Agriculture
13 June, 2023
Lushness and moonscapes
LAND along the Serpentine Creek is having a patchy return to growth since last October’s flood emergency. Willera Merino’s manager Simon Coutts said land between the creek and the Loddon River had been turned into a moonscape late last year. And...

LAND along the Serpentine Creek is having a patchy return to growth since last October’s flood emergency.
Willera Merino’s manager Simon Coutts said land between the creek and the Loddon River had been turned into a moonscape late last year.
And while some land had already returned to growing lush lucerne, some areas were still to recover.

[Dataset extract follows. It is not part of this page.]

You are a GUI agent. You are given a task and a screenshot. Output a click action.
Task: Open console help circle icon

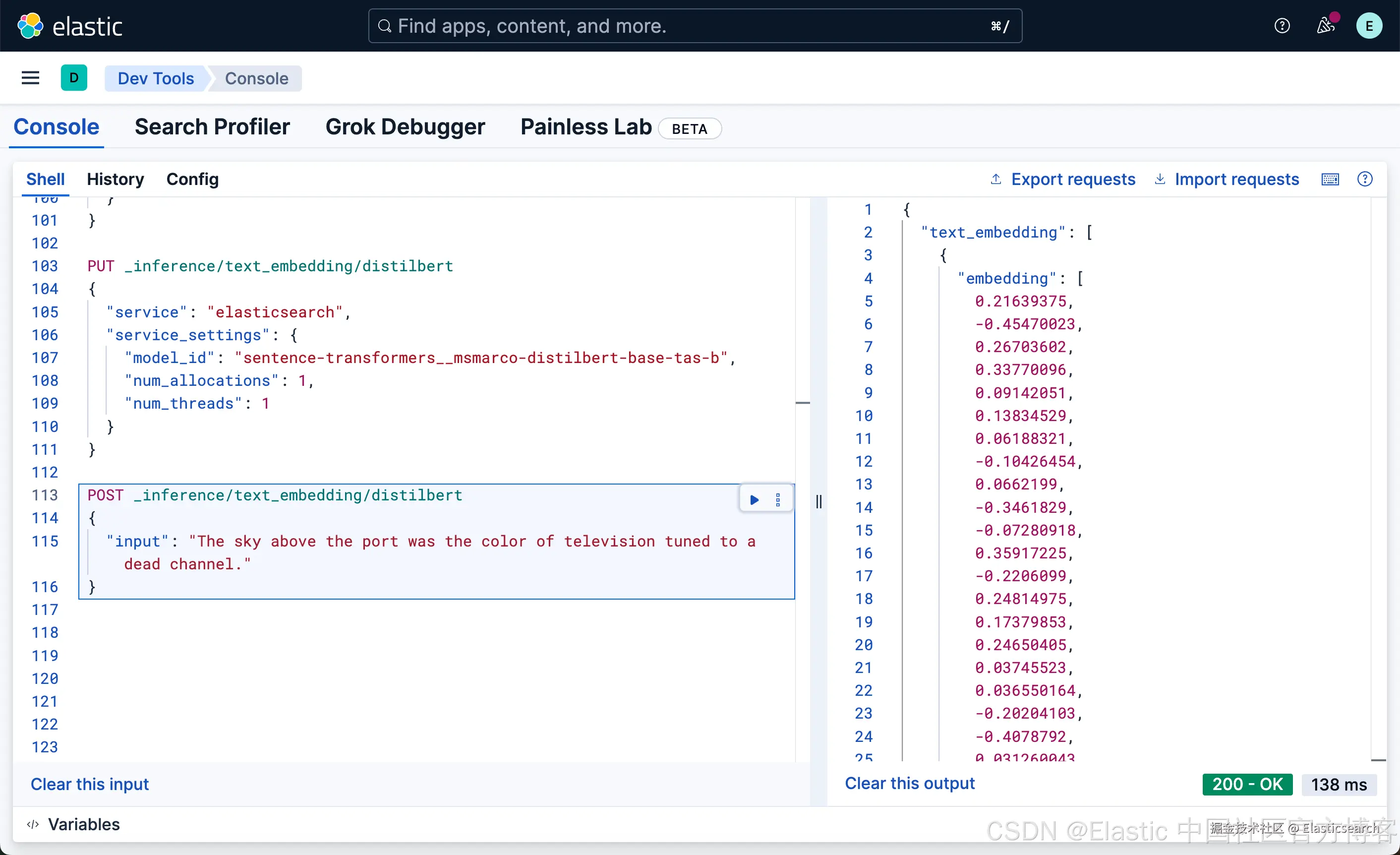(1365, 180)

“Some parts of the property are still looking like a moonscape and then metres away, there’s lucerne growing a metre high,” said Simon.
“At the moment though, we could do with a little more rain to help growth and regeneration after a very light autumn.”
Simon said lucerne planted at Easter had germinated well. And the flood produced other challenges at Willera in the months after the near-record floods.
A water-ruined vetch crop helped with feed for sheep and bare-shorn lambs.
But that also unleashed an animal husbandry issue that Simon had not experienced before. The young animals were eating vetch plants that had developed mould after weeks submerged in flood and rain waters.
“We discovered some were going blind … one day alone there were 50 found,” he said. “We have vets check the lambs and the mouldy vetch plants had been the cause, something I had never heard of before.
“We put more hay into the paddocks to manage this new challenge along with wet and sore feet as the sheep were constantly kept on the driest ground we could find.
“We didn’t lose a lot of stock and that came down to being as prepared as possible as more rain fell and you knew flood levels would keep rising. Moving stock to higher ground with shelter and hay – managing and adjusting animal husbandry.”